** Opening EXERCISE DATA block **

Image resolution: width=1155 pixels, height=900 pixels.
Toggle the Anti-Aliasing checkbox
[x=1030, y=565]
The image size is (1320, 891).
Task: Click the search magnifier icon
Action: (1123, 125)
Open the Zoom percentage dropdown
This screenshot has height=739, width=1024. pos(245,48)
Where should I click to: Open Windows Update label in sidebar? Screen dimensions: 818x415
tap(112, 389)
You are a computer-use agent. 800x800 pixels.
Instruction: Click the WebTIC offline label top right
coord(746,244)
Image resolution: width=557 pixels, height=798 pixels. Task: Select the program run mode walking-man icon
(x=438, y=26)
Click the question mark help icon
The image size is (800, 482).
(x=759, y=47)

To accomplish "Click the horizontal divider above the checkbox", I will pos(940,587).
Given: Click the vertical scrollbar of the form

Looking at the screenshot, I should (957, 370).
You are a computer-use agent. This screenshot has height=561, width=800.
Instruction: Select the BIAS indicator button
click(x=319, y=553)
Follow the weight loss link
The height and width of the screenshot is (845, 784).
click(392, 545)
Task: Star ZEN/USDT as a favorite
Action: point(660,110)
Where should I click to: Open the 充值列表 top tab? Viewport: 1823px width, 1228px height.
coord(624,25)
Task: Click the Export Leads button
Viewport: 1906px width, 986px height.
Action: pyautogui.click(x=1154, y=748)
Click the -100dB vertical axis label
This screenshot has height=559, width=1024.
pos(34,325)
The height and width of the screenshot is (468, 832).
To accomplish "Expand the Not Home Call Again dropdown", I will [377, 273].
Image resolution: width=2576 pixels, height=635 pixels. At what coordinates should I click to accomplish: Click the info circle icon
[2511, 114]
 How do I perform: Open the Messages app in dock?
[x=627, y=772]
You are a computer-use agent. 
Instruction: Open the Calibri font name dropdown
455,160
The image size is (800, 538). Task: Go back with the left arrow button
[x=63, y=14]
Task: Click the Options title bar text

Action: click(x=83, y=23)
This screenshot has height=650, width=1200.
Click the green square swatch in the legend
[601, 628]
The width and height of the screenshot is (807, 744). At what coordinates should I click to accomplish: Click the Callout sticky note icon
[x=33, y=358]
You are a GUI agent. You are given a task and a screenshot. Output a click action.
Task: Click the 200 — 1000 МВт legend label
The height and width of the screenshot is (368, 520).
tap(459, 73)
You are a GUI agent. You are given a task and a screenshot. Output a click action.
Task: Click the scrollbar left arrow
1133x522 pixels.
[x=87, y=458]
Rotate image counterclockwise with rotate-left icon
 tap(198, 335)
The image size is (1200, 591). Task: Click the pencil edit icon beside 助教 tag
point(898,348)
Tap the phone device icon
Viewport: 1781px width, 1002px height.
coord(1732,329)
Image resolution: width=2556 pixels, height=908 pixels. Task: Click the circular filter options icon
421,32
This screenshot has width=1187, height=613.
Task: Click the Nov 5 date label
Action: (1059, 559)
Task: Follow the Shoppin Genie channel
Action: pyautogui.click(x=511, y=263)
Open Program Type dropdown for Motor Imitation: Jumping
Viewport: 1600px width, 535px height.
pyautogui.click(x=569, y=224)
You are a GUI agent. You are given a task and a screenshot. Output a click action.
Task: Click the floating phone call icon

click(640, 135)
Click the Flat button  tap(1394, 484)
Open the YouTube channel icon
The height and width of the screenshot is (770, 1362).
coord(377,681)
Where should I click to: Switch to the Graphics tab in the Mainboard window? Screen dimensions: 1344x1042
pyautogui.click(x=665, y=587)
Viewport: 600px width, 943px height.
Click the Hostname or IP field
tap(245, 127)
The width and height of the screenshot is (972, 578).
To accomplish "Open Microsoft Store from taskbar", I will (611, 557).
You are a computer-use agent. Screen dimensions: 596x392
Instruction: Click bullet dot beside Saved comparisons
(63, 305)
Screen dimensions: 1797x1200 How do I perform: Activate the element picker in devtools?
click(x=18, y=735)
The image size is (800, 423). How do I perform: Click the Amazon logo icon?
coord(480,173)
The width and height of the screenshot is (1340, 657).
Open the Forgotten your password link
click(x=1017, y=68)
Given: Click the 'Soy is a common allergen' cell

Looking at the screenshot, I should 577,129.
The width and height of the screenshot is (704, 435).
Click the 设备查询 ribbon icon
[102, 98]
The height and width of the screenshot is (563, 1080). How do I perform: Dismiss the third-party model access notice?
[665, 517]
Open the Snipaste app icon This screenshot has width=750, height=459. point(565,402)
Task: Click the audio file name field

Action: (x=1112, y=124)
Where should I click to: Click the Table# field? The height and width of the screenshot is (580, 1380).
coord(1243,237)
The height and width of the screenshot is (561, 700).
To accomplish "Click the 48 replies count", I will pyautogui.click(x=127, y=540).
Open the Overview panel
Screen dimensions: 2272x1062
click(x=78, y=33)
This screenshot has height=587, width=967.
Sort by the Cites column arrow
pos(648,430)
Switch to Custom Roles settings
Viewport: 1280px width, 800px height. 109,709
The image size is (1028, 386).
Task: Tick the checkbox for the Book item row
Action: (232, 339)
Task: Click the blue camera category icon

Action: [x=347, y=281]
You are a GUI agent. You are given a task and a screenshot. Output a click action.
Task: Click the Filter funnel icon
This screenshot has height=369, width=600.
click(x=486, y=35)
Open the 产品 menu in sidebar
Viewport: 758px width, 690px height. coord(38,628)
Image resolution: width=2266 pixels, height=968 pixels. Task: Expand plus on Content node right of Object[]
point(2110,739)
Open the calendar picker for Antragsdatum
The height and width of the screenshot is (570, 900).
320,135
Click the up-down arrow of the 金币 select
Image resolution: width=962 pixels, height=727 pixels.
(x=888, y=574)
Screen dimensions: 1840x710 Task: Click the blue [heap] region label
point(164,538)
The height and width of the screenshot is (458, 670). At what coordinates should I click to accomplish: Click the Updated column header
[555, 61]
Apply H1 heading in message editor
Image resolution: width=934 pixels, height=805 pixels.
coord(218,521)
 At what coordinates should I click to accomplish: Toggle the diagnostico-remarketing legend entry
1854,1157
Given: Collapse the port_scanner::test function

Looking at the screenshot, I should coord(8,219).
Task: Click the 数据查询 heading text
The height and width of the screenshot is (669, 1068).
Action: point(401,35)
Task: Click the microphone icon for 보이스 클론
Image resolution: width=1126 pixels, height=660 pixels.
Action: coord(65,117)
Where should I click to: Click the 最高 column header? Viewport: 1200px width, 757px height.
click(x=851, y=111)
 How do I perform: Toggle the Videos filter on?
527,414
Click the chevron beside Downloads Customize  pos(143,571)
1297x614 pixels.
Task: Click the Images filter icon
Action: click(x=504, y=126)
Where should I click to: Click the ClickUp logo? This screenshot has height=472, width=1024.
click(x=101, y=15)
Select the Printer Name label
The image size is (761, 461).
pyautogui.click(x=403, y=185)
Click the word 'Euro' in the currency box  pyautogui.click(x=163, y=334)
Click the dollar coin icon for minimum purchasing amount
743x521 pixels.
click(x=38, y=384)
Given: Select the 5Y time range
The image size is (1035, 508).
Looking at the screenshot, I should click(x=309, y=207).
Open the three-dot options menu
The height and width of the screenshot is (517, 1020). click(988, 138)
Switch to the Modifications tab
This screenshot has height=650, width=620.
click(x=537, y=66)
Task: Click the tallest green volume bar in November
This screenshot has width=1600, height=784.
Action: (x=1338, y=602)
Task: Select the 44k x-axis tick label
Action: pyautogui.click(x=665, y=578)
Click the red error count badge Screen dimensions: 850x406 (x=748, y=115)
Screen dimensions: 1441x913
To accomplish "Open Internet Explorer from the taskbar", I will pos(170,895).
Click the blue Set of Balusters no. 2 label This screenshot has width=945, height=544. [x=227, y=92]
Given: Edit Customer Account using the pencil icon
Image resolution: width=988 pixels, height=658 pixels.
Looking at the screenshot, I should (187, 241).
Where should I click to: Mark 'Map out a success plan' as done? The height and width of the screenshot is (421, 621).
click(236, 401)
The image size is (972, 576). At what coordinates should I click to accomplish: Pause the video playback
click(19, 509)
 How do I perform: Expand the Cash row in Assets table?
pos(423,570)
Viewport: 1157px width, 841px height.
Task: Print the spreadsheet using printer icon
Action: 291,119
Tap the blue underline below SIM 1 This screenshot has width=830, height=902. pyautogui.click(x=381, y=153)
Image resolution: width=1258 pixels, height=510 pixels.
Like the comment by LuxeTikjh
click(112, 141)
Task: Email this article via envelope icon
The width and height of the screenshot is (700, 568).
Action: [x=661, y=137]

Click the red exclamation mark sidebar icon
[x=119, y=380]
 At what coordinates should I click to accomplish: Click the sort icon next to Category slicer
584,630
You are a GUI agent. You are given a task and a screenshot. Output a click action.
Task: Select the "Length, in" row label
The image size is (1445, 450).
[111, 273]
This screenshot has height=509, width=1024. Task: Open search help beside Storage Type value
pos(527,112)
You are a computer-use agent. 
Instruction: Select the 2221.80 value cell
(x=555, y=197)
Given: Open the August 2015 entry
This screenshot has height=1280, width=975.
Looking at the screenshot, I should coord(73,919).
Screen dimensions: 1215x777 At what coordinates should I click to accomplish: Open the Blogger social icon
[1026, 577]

** Closing EXERCISE DATA block **

## WORK REQUIRED
A word-for-word copy of the lines above from the one with "Image resolution: width=1126" through the one with "Given: Select the 5Y time range", inclusive, is the only output wanted.

## EXERCISE RESPONSE
Image resolution: width=1126 pixels, height=660 pixels.
Action: coord(65,117)
Where should I click to: Click the 最高 column header? Viewport: 1200px width, 757px height.
click(x=851, y=111)
 How do I perform: Toggle the Videos filter on?
527,414
Click the chevron beside Downloads Customize  pos(143,571)
1297x614 pixels.
Task: Click the Images filter icon
Action: click(x=504, y=126)
Where should I click to: Click the ClickUp logo? This screenshot has height=472, width=1024.
click(x=101, y=15)
Select the Printer Name label
The image size is (761, 461).
pyautogui.click(x=403, y=185)
Click the word 'Euro' in the currency box  pyautogui.click(x=163, y=334)
Click the dollar coin icon for minimum purchasing amount
743x521 pixels.
click(x=38, y=384)
Given: Select the 5Y time range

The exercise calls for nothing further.